Start of Block

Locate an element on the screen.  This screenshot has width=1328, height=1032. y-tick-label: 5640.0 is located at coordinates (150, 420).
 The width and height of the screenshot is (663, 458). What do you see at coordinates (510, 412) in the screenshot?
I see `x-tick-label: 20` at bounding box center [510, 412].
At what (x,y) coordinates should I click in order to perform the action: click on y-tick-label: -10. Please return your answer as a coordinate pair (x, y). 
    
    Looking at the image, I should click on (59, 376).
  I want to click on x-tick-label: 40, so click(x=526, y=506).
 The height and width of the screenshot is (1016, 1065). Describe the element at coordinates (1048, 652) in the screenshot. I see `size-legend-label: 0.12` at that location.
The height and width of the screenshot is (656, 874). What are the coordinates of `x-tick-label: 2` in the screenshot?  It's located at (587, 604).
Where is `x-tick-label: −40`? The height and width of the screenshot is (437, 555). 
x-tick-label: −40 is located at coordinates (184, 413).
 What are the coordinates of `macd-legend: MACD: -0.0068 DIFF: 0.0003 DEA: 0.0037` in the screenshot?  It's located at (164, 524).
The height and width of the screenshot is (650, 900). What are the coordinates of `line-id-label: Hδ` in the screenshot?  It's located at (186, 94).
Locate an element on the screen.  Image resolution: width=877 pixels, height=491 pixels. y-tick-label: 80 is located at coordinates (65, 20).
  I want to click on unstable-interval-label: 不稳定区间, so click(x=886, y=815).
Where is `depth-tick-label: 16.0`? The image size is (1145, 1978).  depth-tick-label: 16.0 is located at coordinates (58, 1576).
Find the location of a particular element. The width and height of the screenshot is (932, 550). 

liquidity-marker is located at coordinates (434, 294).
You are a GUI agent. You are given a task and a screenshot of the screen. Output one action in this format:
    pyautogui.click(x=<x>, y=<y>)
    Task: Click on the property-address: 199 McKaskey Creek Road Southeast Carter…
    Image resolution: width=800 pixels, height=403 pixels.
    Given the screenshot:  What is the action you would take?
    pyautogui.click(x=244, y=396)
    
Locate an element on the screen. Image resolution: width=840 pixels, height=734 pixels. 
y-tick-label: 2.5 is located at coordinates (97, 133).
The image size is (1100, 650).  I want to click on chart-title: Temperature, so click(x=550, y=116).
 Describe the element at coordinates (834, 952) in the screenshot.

End of Block

Action item. Copy out all of the lines above word for word.

Response.
Locate an element on the screen.  This screenshot has width=1328, height=1032. y-tick-label: 5640.0 is located at coordinates (150, 420).
 The width and height of the screenshot is (663, 458). What do you see at coordinates (510, 412) in the screenshot?
I see `x-tick-label: 20` at bounding box center [510, 412].
At what (x,y) coordinates should I click in order to perform the action: click on y-tick-label: -10. Please return your answer as a coordinate pair (x, y). 
    
    Looking at the image, I should click on (59, 376).
  I want to click on x-tick-label: 40, so click(x=526, y=506).
 The height and width of the screenshot is (1016, 1065). Describe the element at coordinates (1048, 652) in the screenshot. I see `size-legend-label: 0.12` at that location.
The height and width of the screenshot is (656, 874). What are the coordinates of `x-tick-label: 2` in the screenshot?  It's located at (587, 604).
Where is `x-tick-label: −40`? The height and width of the screenshot is (437, 555). 
x-tick-label: −40 is located at coordinates (184, 413).
 What are the coordinates of `macd-legend: MACD: -0.0068 DIFF: 0.0003 DEA: 0.0037` in the screenshot?  It's located at (164, 524).
The height and width of the screenshot is (650, 900). What are the coordinates of `line-id-label: Hδ` in the screenshot?  It's located at (186, 94).
Locate an element on the screen.  Image resolution: width=877 pixels, height=491 pixels. y-tick-label: 80 is located at coordinates (65, 20).
  I want to click on unstable-interval-label: 不稳定区间, so click(x=886, y=815).
Where is `depth-tick-label: 16.0`? The image size is (1145, 1978).  depth-tick-label: 16.0 is located at coordinates (58, 1576).
Find the location of a particular element. The width and height of the screenshot is (932, 550). 

liquidity-marker is located at coordinates (434, 294).
You are a GUI agent. You are given a task and a screenshot of the screen. Output one action in this format:
    pyautogui.click(x=<x>, y=<y>)
    Task: Click on the property-address: 199 McKaskey Creek Road Southeast Carter…
    Image resolution: width=800 pixels, height=403 pixels.
    Given the screenshot:  What is the action you would take?
    pyautogui.click(x=244, y=396)
    
Locate an element on the screen. Image resolution: width=840 pixels, height=734 pixels. 
y-tick-label: 2.5 is located at coordinates (97, 133).
The image size is (1100, 650).  I want to click on chart-title: Temperature, so click(x=550, y=116).
 Describe the element at coordinates (834, 952) in the screenshot.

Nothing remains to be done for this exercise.